Collected data >>
--------------------------------
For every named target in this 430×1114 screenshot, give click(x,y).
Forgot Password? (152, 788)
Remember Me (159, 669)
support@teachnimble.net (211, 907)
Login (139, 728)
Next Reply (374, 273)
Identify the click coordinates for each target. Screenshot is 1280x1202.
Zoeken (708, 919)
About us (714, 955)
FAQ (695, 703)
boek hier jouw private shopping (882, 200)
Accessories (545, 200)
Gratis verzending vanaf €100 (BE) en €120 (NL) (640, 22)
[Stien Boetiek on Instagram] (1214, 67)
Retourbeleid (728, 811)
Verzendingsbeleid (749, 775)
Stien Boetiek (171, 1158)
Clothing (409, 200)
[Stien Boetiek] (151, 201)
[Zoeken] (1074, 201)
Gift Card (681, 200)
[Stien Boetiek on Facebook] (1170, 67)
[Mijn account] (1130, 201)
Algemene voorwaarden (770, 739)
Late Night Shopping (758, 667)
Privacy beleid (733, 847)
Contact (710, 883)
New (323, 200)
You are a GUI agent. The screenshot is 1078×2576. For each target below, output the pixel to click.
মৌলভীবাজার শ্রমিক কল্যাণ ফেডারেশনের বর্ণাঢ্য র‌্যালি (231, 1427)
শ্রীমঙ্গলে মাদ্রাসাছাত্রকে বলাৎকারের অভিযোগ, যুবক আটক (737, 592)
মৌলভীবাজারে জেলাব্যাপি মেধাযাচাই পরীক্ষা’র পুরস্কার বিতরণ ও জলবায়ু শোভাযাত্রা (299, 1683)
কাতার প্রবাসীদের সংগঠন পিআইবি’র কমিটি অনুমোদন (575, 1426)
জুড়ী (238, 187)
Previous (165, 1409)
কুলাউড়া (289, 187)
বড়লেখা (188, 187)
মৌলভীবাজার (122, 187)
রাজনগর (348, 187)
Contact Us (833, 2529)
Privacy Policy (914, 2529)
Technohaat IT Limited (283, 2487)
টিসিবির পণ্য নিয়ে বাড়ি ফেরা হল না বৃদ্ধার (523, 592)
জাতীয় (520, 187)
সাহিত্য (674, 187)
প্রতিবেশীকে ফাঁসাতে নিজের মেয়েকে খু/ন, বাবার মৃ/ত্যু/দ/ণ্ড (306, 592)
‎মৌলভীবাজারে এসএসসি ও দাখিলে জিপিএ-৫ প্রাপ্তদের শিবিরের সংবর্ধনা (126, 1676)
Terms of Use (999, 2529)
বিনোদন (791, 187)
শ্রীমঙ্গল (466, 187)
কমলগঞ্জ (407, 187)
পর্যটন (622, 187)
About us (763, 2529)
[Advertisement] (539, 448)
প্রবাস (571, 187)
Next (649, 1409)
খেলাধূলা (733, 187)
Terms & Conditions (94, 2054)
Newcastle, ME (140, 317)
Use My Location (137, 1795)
--------------------------------
Give back, word for word, only the lines above from the line holding "টিসিবির পণ্য নিয়ে" to the line holding "About us (763, 2529)", both included.

টিসিবির পণ্য নিয়ে বাড়ি ফেরা হল না বৃদ্ধার (523, 592)
জাতীয় (520, 187)
সাহিত্য (674, 187)
প্রতিবেশীকে ফাঁসাতে নিজের মেয়েকে খু/ন, বাবার মৃ/ত্যু/দ/ণ্ড (306, 592)
‎মৌলভীবাজারে এসএসসি ও দাখিলে জিপিএ-৫ প্রাপ্তদের শিবিরের সংবর্ধনা (126, 1676)
Terms of Use (999, 2529)
বিনোদন (791, 187)
শ্রীমঙ্গল (466, 187)
কমলগঞ্জ (407, 187)
পর্যটন (622, 187)
About us (763, 2529)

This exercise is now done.